Calling Mario Batali, Bobby Flay, Tom Colicchio and Rachael Ray "celebrity chefs" almost doesn't give them enough credit. While all of these chefs are constantly on television -- Colicchio deciding which "Top Chef" contestant should pack his knives and go, Batali bantering with Daphne Oz on "The Chew," Flay battling it out in kitchen stadium and Ray chatting to Gwyneth Paltrow about gluten-free muffins on her talk show -- they are also powerful businesspeople with a huge amount of influence. Have you ever seen Ray hawk her line of kitchenware on QVC? That woman can sell. And if you've ever heard Colicchio speak about the massive hunger issues plaguing America, you know that he is a powerful advocate for change. These four individuals each have a pretty big pulpit for their brands, and their success isn't an accident.
As part of Bloomberg Television's "Titans At The Table" series, Batali, Flay, Colicchio and Ray all joined host Betty Liu at Manhattan's Upper West Side location of PJ Clarke's for an early dinner. They spoke about their brands, passions, goals and, of course, controversies.
In the clip above, the four "titans" discuss what it's like being both chefs and television stars. They have no time for the haters -- which all of them have. Flay argues that flack comes mostly from the food industry, and it isn't the rest of America that actually cares. In a different part of the interview not included in the clip, Colicchio responds to the criticism over his endorsement of Diet Coke. "No, didn't bug me at all. I slept at night," he tells Liu.

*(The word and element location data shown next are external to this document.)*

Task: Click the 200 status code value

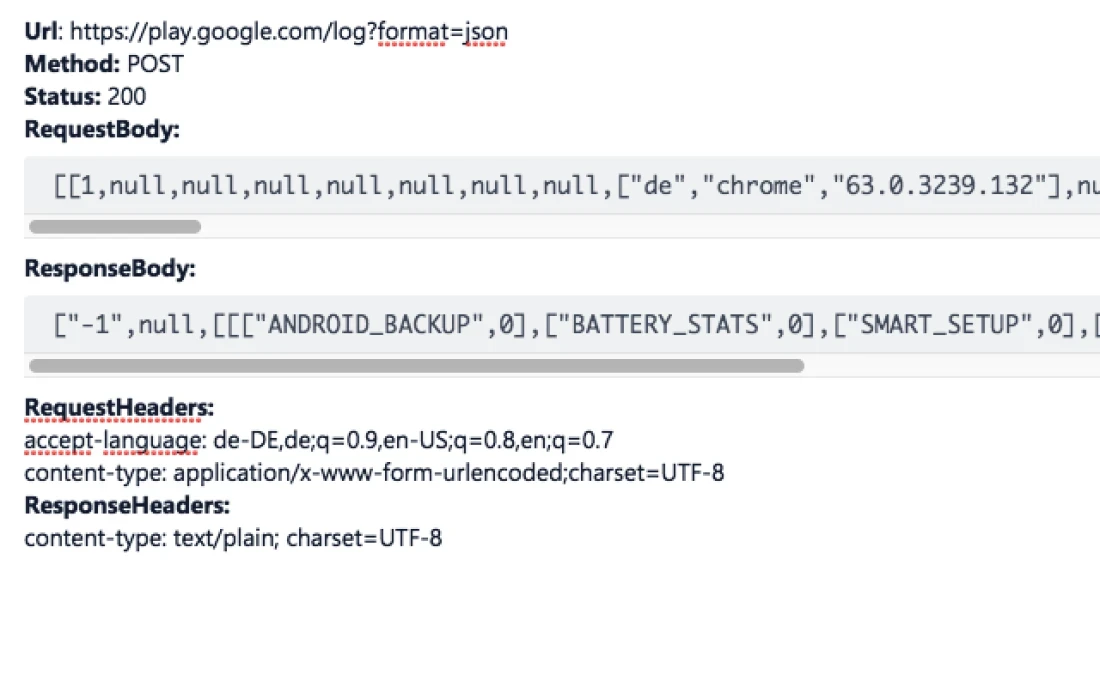Action: 126,97
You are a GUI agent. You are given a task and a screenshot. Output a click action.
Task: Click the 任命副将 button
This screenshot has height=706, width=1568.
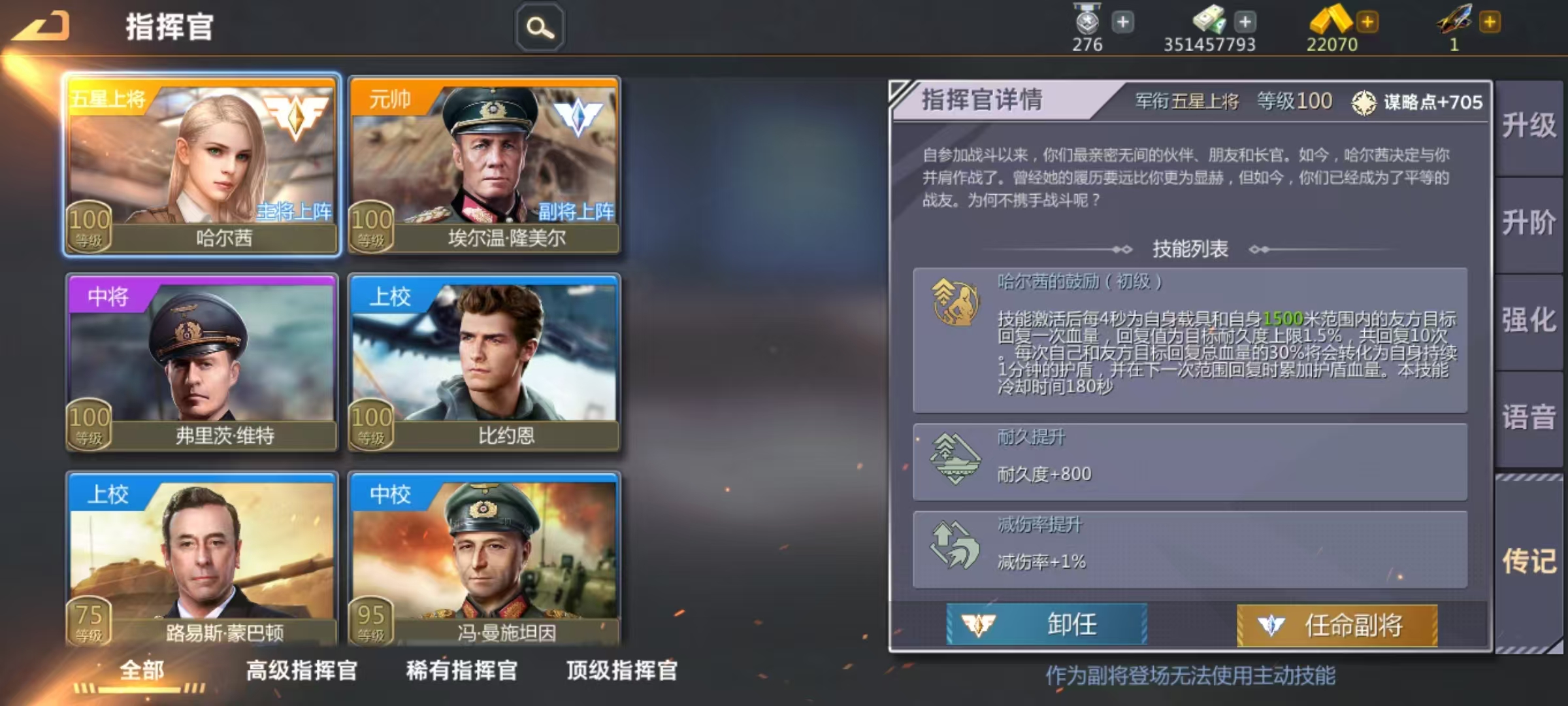pos(1337,625)
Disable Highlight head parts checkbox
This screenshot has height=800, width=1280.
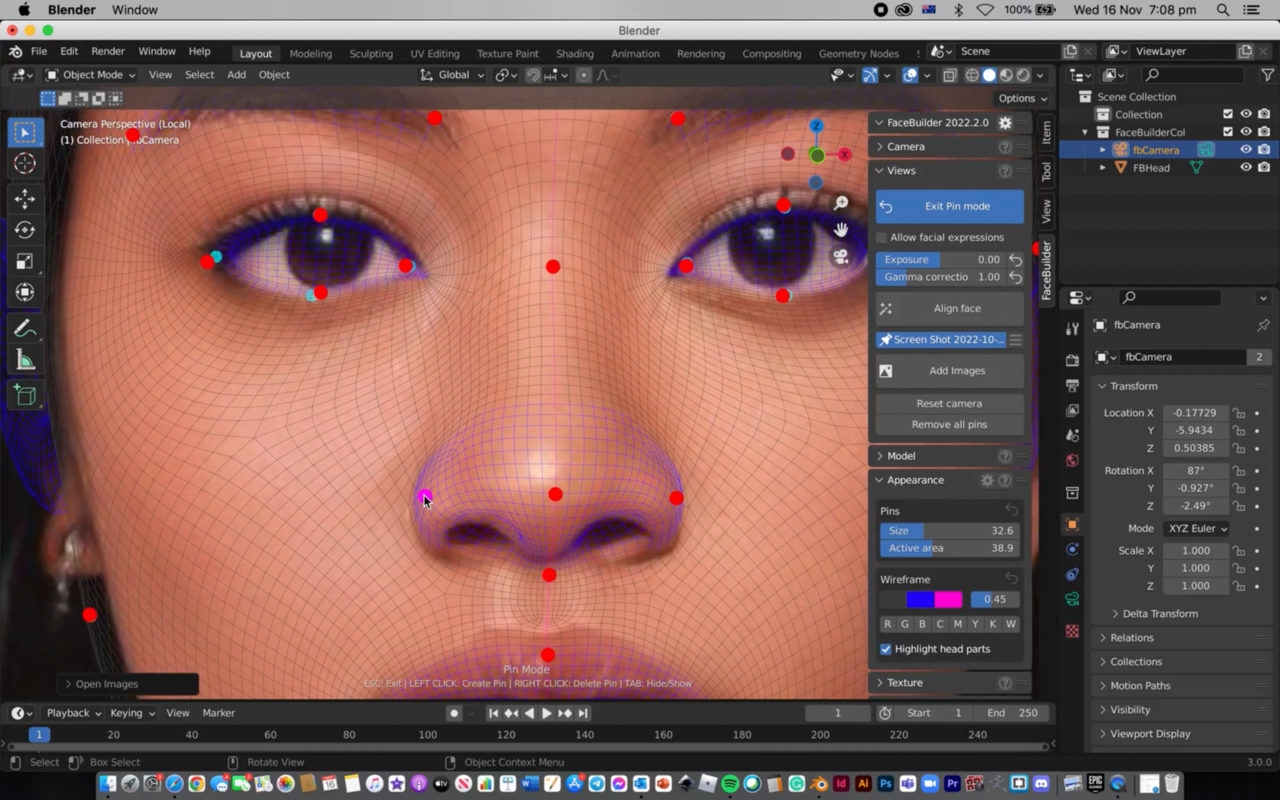coord(886,649)
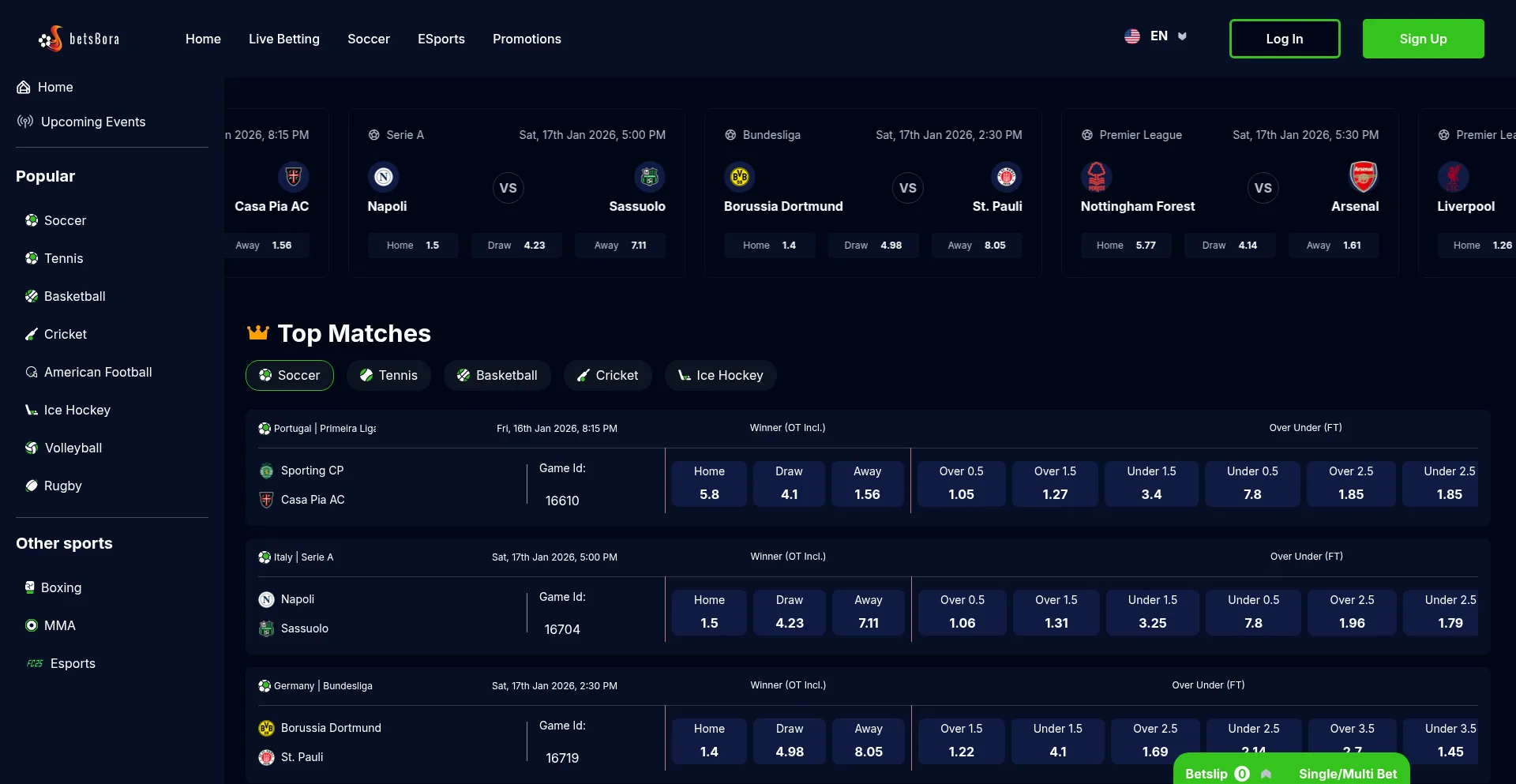This screenshot has height=784, width=1516.
Task: Click the Upcoming Events icon
Action: (23, 122)
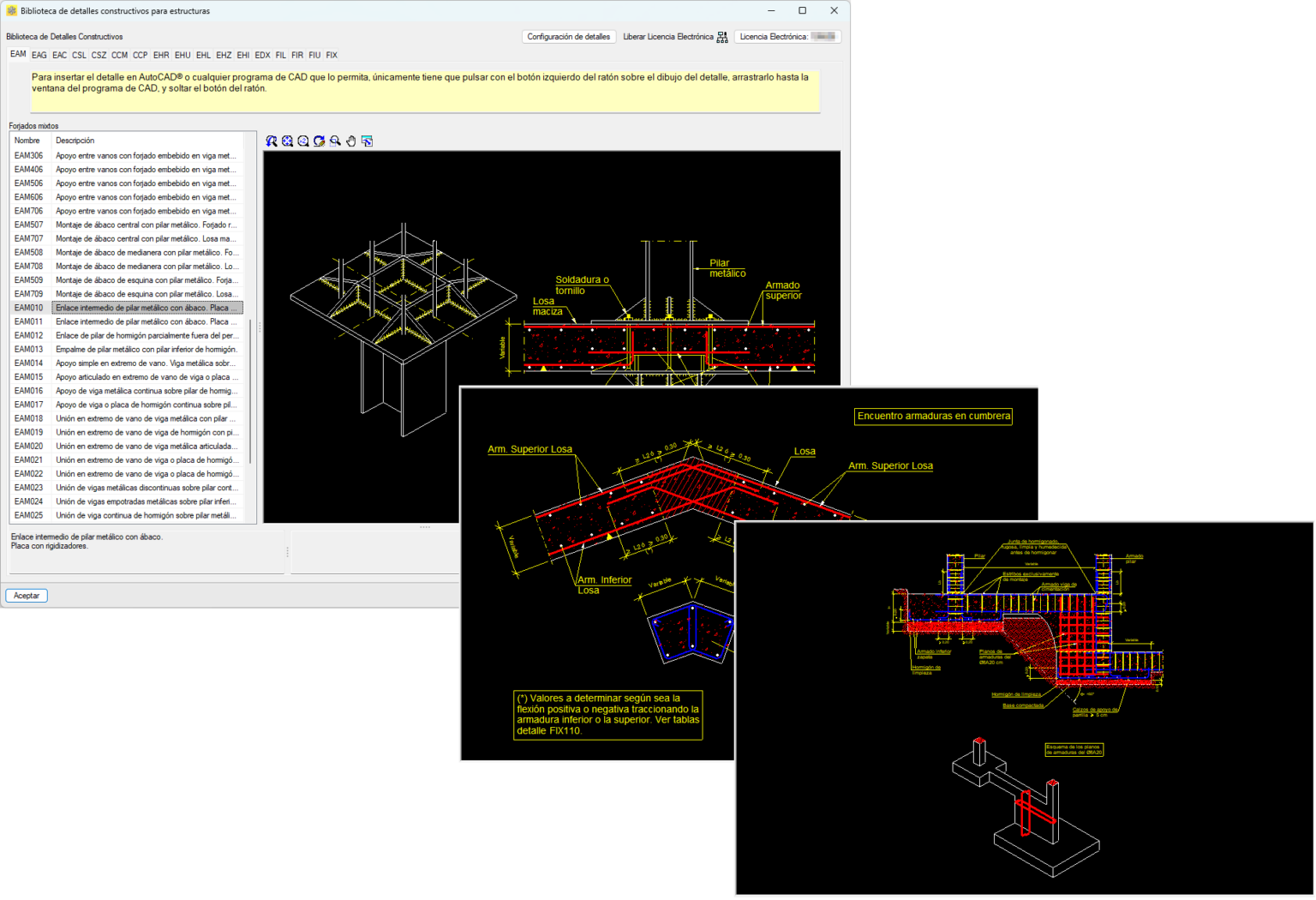Activate the Pan hand tool

(x=350, y=141)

There are a lot of theories about why celebrity chef fandom seems to be at an all-time high right now. In an era of obsession over Instagram food photos, non-stop Twitter feeds (including Mr. Batali's!) and navel-gazing food media coverage, it's sometimes easy to forget that part of the reason that food as a subject is so popular is because there's a lot of change happening in our food systems today. And these four individuals are part of that movement, whether they meant to be or not.
"It's fun to be popular. It always was. I don't know this from high school, but I learned later on. But there's a lotta good to it. And the little bit that's bad about it, if you don't wanna talk to your customers, you should be home," says Batali.
Flay admits that he knows some people criticize him for not being a "real chef," since he spends a lot of time doing food TV. "I would say that most of the consumers would not say that. I think that what we -- what we hear mostly are people who are in our business, our contemporaries. And I think a lot of it stems from some jealousies," he explains.
"We can't focus on negative energy," adds Ray.
The full Bloomberg Television interview will air on June 25 at 9 p.m. ET/PT. The program will re-air Saturday, June 29 at 3 p.m. and 7 p.m. ET/PT and on Sunday, June 30 at 11 a.m. and 4 p.m. ET/PT. Watch the preview above.